▶ **Textauszug**
%%

Dirk Kraus: Ich denke, das ist in Deutschland angekommen. In anderen Ländern ist diese Exklusivvermarktung überhaupt kein Thema mehr, also im angelsächsischen Raum beispielsweise. Dort stellen sich die Publisher ein ganzes Set an Dienstleistern zusammen, die ihnen in Kombination eine optimale Monetarisierung realisieren. Das heißt konkret, es gibt Dienstleister für die Vermarktung des Videoinventars. Dann habe ich Partner, die sich um das klassische Display kümmern und wiederum sind Player, die für Mobile geeignet sind, integriert. Bei uns ist es klar so, durch die Produkte – YOC Inline Video Ad sagt es schon – ist natürlich auch sehr viel Video dabei. Aber das kann der Publisher sehr gut trennen. Hinterher gibt es dann drei, vier, fünf Partner, die für den Publisher arbeiten. Und es kann durchaus sein, dass der jeweilige Publisher auch noch seinen eigenen Vertrieb hat.

mobilbranche.de: Wird Programmatic in der Zukunft noch wichtiger?

Dirk Kraus: Künftig werden rund drei Viertel des wertmäßigen digitalen Werbemarkts programmatisch gehandelt werden. Ein Viertel wird klassisch bleiben, weil es einfach immer Derivative gibt, die nicht standardisiert handelbar sind. Zudem gibt es immer wieder Sonderanforderungen der Advertiser, die programmatisch nicht abgebildet werden können. Darüber hinaus werden neue Produkte erst einmal im klassischen Kontext ausprobiert, bevor sie programmatisch live gestellt werden. Das Schöne ist, dass wir uns als Company am oberen Preissegment positionieren und parallel dazu durch das programmatische Geschäft anfangen, das Volumen zu skalieren.

mobilbranche.de: Was bedeutet das für Euer Wachstum?

%%

Einträge zu Text und Elementposition
%%

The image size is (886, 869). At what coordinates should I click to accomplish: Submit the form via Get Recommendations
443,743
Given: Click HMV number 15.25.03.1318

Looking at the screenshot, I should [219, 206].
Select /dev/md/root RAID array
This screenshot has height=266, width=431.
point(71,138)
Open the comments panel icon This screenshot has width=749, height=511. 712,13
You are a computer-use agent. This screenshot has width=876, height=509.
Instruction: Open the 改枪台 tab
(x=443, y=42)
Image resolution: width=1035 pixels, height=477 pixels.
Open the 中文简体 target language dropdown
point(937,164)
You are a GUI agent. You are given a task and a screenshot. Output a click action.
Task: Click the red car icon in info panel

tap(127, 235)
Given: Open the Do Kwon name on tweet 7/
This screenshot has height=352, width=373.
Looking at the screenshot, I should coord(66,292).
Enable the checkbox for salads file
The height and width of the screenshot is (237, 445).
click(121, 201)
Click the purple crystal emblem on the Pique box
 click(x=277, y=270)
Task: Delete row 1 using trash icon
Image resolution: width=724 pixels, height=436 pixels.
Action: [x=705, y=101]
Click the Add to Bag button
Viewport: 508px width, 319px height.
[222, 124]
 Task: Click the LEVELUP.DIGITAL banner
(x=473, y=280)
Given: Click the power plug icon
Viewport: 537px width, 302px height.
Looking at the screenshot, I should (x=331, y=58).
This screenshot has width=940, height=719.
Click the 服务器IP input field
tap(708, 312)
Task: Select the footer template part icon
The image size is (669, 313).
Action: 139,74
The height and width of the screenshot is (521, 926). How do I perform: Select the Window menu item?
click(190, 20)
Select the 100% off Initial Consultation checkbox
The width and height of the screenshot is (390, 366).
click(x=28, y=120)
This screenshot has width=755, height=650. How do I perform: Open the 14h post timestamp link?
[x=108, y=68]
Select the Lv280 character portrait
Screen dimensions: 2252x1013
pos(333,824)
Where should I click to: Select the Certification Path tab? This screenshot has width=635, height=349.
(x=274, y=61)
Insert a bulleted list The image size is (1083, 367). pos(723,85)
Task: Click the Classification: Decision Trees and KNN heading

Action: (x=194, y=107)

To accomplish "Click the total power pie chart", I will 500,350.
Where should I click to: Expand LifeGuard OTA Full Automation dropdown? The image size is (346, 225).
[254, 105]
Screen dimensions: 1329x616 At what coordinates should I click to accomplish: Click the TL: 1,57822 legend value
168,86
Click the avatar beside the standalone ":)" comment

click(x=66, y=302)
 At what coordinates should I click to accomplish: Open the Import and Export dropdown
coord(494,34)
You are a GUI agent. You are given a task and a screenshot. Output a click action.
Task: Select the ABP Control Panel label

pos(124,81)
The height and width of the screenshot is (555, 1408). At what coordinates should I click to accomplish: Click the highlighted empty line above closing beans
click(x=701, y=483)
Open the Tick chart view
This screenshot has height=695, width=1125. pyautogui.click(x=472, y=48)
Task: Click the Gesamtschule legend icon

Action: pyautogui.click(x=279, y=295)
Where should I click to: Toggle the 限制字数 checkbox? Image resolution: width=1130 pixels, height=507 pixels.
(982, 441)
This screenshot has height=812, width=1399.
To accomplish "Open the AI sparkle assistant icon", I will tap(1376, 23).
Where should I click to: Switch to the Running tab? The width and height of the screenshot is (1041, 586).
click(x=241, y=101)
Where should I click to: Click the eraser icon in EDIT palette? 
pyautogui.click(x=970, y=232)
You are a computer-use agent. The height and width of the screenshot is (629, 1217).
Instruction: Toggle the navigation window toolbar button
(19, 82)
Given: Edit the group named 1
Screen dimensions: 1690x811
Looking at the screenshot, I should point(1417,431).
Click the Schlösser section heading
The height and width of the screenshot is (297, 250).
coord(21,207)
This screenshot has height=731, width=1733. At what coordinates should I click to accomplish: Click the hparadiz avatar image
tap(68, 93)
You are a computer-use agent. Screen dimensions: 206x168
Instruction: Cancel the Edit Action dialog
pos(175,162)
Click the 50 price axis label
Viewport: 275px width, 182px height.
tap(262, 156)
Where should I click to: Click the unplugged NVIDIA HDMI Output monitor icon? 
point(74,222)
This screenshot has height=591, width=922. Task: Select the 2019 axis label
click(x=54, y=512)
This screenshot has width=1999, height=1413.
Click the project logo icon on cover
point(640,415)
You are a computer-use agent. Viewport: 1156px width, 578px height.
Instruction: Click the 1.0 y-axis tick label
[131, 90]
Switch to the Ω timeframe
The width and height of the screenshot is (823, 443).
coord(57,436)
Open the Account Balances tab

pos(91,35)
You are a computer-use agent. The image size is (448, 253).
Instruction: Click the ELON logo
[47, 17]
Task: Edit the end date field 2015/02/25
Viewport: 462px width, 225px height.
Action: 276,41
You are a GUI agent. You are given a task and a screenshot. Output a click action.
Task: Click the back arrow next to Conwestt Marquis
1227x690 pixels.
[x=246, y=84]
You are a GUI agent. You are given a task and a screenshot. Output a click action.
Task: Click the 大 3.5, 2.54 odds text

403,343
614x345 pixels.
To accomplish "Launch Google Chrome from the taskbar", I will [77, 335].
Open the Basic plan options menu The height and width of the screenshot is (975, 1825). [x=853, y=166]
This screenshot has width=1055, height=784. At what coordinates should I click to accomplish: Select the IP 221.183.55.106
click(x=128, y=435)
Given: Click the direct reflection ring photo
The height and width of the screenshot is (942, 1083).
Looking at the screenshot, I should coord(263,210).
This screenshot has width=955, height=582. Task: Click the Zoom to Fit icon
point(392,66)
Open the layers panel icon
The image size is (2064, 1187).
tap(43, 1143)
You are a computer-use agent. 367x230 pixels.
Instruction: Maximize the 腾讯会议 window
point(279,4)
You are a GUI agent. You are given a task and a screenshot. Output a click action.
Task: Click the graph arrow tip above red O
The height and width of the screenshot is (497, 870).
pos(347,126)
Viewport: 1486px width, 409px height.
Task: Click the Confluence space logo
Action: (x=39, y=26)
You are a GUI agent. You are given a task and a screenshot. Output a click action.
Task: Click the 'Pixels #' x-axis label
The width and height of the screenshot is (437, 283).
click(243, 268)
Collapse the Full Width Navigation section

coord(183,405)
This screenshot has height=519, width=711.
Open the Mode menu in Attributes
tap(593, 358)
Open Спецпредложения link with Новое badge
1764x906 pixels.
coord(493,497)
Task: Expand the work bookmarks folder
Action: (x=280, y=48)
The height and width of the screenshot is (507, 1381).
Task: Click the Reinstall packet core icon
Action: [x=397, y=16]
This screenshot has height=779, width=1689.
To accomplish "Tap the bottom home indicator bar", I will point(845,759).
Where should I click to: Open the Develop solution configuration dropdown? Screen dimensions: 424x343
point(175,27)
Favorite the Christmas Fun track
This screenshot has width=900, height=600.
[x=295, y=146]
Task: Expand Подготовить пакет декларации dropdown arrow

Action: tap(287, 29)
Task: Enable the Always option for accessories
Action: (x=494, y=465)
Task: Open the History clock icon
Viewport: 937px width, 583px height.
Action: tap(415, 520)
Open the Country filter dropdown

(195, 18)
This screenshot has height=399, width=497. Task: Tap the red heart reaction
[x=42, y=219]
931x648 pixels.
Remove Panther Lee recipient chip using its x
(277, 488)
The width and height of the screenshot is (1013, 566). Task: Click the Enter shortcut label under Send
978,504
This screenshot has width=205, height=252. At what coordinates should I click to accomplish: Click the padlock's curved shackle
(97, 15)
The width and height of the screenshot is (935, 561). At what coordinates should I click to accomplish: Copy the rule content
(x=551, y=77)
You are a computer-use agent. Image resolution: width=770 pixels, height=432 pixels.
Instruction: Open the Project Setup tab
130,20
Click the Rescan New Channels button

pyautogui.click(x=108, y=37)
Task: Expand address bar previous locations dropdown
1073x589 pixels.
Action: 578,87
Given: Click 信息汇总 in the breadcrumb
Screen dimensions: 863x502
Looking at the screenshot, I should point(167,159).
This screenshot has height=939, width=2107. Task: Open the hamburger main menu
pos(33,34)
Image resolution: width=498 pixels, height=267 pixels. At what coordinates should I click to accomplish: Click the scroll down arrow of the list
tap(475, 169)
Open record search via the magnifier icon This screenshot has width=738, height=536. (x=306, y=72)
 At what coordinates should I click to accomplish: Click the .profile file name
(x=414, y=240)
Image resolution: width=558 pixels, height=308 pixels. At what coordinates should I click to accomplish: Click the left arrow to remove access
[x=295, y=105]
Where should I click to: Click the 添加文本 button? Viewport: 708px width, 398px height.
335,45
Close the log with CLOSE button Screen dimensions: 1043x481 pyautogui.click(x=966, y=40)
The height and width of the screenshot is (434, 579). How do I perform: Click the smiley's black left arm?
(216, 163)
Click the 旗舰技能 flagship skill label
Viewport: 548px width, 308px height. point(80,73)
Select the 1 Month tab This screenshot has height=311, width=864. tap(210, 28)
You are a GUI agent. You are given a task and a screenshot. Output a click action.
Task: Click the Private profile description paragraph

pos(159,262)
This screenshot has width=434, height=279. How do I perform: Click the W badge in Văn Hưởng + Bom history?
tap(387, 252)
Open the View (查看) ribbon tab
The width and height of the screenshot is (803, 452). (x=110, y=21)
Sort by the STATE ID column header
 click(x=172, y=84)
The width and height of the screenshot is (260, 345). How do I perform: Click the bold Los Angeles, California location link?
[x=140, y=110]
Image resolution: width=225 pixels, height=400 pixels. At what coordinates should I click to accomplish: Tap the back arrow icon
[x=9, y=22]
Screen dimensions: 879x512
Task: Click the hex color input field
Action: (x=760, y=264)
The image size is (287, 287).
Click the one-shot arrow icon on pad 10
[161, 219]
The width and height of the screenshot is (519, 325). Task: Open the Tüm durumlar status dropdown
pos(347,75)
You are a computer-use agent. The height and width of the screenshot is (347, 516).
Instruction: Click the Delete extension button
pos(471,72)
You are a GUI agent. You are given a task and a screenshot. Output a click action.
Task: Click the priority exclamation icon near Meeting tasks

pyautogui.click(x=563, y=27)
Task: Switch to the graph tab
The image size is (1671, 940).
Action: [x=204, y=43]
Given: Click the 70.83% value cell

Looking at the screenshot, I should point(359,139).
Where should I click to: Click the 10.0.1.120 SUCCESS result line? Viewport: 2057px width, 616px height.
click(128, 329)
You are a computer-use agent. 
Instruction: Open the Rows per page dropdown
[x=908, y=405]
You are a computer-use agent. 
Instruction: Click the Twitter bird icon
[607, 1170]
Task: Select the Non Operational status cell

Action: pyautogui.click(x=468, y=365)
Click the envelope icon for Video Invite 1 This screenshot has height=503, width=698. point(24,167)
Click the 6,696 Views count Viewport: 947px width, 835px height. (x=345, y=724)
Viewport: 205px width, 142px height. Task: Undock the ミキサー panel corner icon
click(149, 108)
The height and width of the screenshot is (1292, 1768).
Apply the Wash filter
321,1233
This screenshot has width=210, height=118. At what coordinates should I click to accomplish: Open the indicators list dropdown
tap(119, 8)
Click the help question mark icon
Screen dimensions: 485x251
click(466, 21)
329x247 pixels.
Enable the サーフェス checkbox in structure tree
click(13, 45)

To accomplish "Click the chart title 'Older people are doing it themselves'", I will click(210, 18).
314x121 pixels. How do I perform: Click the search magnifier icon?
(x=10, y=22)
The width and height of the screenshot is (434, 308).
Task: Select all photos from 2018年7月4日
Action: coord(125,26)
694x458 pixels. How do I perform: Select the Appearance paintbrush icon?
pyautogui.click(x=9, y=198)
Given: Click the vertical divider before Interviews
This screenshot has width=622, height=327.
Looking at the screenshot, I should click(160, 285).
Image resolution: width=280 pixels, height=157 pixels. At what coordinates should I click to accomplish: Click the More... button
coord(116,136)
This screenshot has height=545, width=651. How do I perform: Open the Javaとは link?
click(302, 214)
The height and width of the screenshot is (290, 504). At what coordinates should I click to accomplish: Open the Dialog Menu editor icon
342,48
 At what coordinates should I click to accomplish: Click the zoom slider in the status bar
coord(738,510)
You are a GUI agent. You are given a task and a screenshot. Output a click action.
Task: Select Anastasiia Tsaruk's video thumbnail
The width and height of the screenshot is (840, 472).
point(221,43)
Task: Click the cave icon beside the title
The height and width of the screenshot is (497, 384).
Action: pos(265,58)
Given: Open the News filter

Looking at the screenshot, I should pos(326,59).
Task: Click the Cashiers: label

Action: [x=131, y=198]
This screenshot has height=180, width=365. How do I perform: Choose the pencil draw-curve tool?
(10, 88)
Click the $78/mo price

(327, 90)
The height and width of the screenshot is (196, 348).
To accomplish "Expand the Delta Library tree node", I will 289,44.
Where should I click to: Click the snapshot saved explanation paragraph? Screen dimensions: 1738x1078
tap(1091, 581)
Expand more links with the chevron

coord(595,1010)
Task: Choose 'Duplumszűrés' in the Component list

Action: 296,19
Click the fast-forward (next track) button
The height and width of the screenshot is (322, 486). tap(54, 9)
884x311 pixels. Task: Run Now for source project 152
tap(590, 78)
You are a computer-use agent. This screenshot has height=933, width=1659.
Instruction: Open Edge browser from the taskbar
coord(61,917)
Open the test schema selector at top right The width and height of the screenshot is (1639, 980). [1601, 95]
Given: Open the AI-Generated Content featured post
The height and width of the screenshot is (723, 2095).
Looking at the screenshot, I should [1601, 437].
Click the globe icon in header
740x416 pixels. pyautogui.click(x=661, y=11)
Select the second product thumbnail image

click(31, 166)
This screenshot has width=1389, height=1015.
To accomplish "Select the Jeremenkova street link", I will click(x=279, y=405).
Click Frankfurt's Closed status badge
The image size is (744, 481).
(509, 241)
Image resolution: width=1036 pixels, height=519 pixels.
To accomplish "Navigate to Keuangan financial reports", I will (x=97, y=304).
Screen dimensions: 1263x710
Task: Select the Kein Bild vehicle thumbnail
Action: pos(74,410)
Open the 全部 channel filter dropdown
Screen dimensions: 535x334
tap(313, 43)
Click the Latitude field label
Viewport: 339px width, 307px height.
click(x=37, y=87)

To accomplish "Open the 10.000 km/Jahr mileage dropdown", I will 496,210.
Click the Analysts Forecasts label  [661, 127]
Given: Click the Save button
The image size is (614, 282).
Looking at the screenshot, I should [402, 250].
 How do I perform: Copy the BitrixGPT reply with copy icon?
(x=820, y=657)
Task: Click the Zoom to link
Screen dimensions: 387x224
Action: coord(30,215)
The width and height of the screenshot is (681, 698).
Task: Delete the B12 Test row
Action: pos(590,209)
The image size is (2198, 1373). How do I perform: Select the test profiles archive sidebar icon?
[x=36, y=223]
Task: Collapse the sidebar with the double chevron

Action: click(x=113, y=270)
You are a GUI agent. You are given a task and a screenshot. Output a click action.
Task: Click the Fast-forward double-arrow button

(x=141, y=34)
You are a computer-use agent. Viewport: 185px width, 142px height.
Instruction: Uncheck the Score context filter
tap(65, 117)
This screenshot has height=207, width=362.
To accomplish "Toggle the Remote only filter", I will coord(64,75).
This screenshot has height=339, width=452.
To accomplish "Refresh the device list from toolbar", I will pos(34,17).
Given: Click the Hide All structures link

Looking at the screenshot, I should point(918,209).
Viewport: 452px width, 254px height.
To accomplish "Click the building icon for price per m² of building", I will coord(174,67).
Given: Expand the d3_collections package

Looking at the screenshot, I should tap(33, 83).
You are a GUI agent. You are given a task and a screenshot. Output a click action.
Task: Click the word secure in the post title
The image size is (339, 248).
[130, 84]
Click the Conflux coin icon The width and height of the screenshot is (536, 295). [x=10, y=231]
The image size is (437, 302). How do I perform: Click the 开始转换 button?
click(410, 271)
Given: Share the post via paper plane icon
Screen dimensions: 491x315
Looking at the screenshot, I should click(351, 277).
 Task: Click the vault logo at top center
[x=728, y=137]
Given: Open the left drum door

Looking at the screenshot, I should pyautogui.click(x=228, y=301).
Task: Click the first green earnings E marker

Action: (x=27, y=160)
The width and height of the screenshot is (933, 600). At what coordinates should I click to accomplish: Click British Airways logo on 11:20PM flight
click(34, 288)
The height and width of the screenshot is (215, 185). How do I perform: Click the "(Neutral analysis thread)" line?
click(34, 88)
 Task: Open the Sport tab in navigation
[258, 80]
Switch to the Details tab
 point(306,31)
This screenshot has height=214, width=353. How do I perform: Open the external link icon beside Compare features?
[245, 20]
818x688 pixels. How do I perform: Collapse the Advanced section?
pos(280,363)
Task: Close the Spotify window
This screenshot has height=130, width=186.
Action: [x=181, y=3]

%%

▶ **Aufgaben**
[A] Prüfe, ob die folgenden Aussagen mit dem Textauszug übereinstimmen, und belege jede Antwort mit den entscheidenden Worten des Textes im genauen Wortlaut: (i) Im angelsächsischen Raum ist die Exklusivvermarktung kein Thema mehr. (ii) Künftig soll etwa die Hälfte des digitalen Werbemarkts programmatisch gehandelt werden. (iii) Neue Produkte werden zuerst programmatisch live gestellt und erst danach klassisch erprobt.
[B] Schreibe das Interview über Programmatic-Werbung im Anschluss an die letzte Frage weiter.

▶ **Lösungen**
[A]
(i) Ja: „In anderen Ländern ist diese Exklusivvermarktung überhaupt kein Thema mehr, also im angelsächsischen Raum beispielsweise.“
(ii) Nein: „Künftig werden rund drei Viertel des wertmäßigen digitalen Werbemarkts programmatisch gehandelt werden.“
(iii) Nein: „Darüber hinaus werden neue Produkte erst einmal im klassischen Kontext ausprobiert, bevor sie programmatisch live gestellt werden.“

[B]
Dirk Kraus: Das ist der Treiber für die positive Umsatzumwicklung und für die sehr positive Entwicklung des Rohertrages. Es ist offensichtlich, dass nicht nur unser Umsatz sehr stark wächst, sondern dass ebenfalls, seitdem wir als Team die Neuausrichtung angegangen sind, der Rohertrag mit über elf Prozentpunkten gestiegen ist – und das bei einer gleichbleibenden Fixkostenstruktur. Wir haben die Fixkosten von 2013 bis 2015 um mehr als 5 Millionen Euro gesenkt. Das Ziel in Q4/2016 eine schwarze Null zu schreiben, haben wir erreicht, wir haben mit 0,2 Millionen Euro ein positives Ergebnis erzielt.

Im ersten Halbjahr 2017 resultierte für YOC ein Umsatzwachstum in Höhe von rund 28 Prozent. Wir hatten im Geschäftsjahr 2016, nur zum Vergleich, 23 Prozent Wachstum, und 2015 waren es knapp 10 Prozent, während 2014, im ersten Jahr der Sanierung, der Umsatz noch bei Plus Minus Null lag. Die Wachstumsquote steigt also kontinuierlich. Lange Rede, kurzer Sinn, YOC hat, und das ist besser als geplant, im ersten Halbjahr 2017 ein ausgeglichenes Ergebnis erzielt. Insofern ist es einfach wunderbar zu sehen, dass die Firma nicht nur wieder ordentlich wächst, sondern auch wieder Geld verdient.

mobilbranche.de: Mittlerweile ist Mobile Advertising weltweit ein Milliarden-Business. Wie schätzt Du den Anteil von YOC an diesem Kuchen ein? Wo willst Du hin?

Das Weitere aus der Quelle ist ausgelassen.